◆ **WHAT THE TASK REQUIRES**
Identify each line below containing the string "text" and copy it.

◆ **DATASET RECORDS**
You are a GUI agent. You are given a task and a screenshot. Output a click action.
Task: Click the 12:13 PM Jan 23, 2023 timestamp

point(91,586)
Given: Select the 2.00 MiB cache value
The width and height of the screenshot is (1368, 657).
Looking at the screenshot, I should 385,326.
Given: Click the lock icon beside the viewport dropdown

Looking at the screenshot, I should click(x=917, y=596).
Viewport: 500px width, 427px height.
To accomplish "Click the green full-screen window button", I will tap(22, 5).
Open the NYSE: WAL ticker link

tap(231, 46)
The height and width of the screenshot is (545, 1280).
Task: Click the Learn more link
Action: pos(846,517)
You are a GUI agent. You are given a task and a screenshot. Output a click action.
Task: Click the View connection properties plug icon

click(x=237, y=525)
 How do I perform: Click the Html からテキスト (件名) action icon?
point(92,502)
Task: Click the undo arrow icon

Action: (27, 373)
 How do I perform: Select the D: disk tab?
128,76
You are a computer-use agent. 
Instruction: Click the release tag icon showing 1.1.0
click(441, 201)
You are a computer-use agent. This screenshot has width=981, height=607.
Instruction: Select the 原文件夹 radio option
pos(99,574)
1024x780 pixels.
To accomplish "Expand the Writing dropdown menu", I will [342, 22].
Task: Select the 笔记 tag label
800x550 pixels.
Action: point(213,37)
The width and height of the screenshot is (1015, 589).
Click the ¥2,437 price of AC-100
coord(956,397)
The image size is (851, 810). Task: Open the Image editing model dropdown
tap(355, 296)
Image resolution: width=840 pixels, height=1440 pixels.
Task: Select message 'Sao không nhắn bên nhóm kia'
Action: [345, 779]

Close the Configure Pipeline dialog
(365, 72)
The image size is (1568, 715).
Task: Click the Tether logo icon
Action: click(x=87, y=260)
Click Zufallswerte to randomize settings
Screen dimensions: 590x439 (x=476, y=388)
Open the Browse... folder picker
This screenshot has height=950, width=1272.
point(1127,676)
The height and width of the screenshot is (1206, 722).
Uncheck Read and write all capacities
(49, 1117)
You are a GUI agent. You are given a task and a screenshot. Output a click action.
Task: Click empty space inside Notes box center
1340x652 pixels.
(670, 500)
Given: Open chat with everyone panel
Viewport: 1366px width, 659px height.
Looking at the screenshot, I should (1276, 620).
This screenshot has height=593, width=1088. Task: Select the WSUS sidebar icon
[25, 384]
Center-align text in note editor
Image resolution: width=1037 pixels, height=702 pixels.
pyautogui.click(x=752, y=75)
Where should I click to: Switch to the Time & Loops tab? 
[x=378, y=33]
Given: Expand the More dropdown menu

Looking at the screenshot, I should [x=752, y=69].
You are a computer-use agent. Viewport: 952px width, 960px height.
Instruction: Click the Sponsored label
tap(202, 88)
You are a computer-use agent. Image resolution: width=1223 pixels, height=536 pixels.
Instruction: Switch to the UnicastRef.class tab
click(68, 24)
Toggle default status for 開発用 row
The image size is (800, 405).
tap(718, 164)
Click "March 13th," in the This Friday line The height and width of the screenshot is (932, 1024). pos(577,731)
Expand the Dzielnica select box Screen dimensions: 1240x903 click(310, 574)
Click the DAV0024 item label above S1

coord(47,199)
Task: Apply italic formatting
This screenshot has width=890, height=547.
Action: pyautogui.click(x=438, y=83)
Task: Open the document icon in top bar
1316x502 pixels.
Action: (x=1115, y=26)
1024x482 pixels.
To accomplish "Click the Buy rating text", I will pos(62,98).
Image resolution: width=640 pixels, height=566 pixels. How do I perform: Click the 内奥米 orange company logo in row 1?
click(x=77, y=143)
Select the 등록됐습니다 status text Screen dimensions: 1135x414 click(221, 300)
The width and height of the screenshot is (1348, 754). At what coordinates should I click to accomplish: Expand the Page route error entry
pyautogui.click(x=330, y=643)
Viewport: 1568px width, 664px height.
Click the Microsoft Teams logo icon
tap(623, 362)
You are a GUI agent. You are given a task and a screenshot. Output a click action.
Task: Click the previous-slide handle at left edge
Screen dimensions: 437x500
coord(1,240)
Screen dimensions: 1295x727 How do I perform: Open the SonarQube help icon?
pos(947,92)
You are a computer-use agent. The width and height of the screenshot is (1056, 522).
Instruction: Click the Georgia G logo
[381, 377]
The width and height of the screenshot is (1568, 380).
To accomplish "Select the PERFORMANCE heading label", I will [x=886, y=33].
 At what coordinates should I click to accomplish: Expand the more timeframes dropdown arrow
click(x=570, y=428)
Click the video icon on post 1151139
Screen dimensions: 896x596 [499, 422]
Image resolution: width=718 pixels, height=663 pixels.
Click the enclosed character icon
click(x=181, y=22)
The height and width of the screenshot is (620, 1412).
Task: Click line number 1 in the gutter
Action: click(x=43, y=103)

◆ **EXPECTED OUTPUT**
Center-align text in note editor
To accomplish "Click the Buy rating text", I will pos(62,98).
Select the 등록됐습니다 status text Screen dimensions: 1135x414 click(221, 300)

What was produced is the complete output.